Al revelar vulnerabilidades de manera responsable, siguiendo las directrices aquí establecidas y siempre que no se verifique incompatibilidad entre las acciones del investigador de seguridad y la legislación local vigente, OCA se compromete a no emprender acciones legales y/u otras medidas aplicables contra el investigador. Si un tercero emprende acciones legales contra ti en relación con las actividades realizadas de acuerdo con esta política, tomaremos medidas para informar que tus acciones se llevaron a cabo de acuerdo con esta política.

Privacidad

Para mantenerte informado sobre el manejo de las vulnerabilidades reportadas, te solicitaremos tu información de contacto, como nombre y dirección de correo electrónico y, en algunos casos, número de teléfono.
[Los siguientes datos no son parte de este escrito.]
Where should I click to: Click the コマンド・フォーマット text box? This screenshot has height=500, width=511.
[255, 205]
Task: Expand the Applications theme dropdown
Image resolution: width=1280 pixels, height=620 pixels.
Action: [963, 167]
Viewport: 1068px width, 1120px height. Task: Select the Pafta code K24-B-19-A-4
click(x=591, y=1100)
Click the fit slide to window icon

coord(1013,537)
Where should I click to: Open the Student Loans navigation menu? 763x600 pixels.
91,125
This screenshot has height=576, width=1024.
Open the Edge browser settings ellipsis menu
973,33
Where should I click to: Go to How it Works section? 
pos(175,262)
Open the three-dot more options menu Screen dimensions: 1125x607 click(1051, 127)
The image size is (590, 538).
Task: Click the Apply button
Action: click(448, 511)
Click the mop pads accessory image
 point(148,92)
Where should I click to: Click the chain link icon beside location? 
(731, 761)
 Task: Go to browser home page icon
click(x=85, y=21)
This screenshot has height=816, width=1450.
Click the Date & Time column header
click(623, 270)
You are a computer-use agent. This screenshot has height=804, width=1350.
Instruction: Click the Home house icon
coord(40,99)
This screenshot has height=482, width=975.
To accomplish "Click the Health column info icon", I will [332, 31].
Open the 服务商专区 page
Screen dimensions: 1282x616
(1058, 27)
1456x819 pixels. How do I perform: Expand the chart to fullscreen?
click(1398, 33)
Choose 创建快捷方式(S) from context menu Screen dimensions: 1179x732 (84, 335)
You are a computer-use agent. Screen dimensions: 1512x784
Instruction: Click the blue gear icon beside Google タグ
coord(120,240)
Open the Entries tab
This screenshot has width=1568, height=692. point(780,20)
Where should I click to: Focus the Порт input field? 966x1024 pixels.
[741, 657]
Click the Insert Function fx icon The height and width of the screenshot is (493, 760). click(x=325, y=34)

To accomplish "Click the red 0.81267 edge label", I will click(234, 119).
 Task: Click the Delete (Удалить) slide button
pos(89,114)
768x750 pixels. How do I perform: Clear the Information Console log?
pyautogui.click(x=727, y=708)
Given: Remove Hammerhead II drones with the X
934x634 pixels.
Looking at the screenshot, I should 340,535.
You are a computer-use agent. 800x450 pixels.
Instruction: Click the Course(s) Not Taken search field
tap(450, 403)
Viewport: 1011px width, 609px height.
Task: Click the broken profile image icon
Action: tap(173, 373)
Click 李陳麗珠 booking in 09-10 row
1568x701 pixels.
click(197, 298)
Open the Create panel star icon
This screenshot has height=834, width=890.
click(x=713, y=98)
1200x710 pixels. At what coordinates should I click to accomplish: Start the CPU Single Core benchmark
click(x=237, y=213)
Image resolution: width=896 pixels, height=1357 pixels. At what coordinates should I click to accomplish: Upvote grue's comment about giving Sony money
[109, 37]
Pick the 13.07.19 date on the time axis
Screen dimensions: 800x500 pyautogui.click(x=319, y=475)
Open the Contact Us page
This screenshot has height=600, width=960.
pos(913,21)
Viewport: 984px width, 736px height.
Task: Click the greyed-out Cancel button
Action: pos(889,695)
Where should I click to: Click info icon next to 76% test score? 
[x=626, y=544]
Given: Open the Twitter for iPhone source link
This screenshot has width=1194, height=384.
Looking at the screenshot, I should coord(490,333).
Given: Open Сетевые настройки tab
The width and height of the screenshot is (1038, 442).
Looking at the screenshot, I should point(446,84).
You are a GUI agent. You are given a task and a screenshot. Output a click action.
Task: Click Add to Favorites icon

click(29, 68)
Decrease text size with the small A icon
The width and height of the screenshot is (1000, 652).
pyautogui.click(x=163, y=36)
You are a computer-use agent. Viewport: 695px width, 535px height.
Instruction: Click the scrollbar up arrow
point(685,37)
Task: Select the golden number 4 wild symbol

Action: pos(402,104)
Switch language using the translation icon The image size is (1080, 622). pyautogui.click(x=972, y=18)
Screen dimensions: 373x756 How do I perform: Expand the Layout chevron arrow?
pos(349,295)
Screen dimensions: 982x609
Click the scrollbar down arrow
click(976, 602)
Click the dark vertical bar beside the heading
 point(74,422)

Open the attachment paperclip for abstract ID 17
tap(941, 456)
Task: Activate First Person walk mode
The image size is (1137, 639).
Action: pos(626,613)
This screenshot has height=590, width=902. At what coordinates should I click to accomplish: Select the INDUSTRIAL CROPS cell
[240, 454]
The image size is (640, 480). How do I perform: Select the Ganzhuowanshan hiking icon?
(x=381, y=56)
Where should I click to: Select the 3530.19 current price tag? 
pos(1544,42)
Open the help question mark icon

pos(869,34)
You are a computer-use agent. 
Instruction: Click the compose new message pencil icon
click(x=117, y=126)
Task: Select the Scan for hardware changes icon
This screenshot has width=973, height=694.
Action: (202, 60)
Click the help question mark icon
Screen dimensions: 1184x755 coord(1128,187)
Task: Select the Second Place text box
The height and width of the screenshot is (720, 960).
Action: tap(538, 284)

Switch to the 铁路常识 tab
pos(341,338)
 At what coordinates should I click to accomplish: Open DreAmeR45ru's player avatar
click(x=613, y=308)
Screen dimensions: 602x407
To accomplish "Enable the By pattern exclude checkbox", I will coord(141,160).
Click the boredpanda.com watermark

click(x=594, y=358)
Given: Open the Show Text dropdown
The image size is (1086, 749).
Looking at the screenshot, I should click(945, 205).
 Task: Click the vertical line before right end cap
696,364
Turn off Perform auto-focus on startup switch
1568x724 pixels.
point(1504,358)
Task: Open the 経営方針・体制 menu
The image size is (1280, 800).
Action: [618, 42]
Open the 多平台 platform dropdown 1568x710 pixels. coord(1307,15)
Si la vulnerabilidad se informa de forma anónima, lo respetaremos.

La información de contacto solo se utilizará para mantenerte informado sobre el proceso de divulgación de vulnerabilidades y no se compartirá con terceros sin tu permiso explícito.

Para proteger tu privacidad:

No compartiremos tu información de identificación personal (PII) con terceros.
No compartiremos tu encuesta sin permiso.

Vigente desde el 10 de diciembre de 2021. Podemos cambiar las reglas para la Divulgación responsable de Vulnerabilidades de vez en cuando, o podemos cancelar nuestro programa en cualquier momento.

Fuera de alcance

Ciertas vulnerabilidades se consideran fuera del alcance de nuestro Programa de Divulgación Responsable:

Prueba Física.
Ingeniería social (por ejemplo, intentos de robar cookies, páginas de inicio de sesión falsas para recopilar credenciales).
Phishing/suplantación de identidad.
Ataques de denegación de servicio.
Ataques de agotamiento de recursos.
Mensajes de error descriptivos (por ejemplo, Stack Traces, errores de aplicación o servidor).
Códigos/páginas HTTP 404 u otros códigos/páginas HTTP distintos de 200.
Difusión de banners en servicios comunes/públicos.
Divulgación de archivos o directorios públicos conocidos (por ejemplo, robots.txt).
Clickjacking y problemas que solo pueden explotarse mediante clickjacking.
CSRF en formularios que están disponibles para usuarios anónimos (por ejemplo, el formulario de contacto).
Presencia de la funcionalidad 'autocompletar' o 'guardar contraseña' del navegador web o la aplicación.

Falta de señalizadores de cookies seguras y HTTP Only.
Falta de Speedbump de seguridad al salir del sitio.
Omisión de Captcha/Captcha débil.
Enumeración de nombre de usuario a través de un mensaje de error en la página de inicio de sesión.
Enumeración de nombre de usuario a través del mensaje de error "Olvidé mi contraseña".
Forzado de página de inicio de sesión o contraseña olvidada y bloqueo de cuenta no aplicado.
Método OPTIONS / HTTP TRACE habilitado.
Ataques SSL como BEAST, BREACH, ataque de renegociación.
Secreto de reenvío de SSL no habilitado.
Conjuntos de cifrado SSL Insecure.
El encabezado Anti-MIME-Sniffing X-Content-Type-Options.
Encabezados de seguridad HTTP faltantes.

Este canal de denuncia no debe utilizarse para:

Comentarios sobre los servicios prestados por OCA.
Comentarios o preguntas sobre la accesibilidad de nuestros servicios.
Denuncias de fraude o posible fraude.
Informar problemas de cajeros automáticos (a menos que estén relacionados con la seguridad).
Reporte de virus y/o malware.

Importante: Algunos dominios pueden emplear redireccionamientos a otros dominios que no están dentro del alcance de nuestro programa. Verificá que tu prueba solo se ejecute dentro de los objetivos enumerados en esta página como parte del alcance.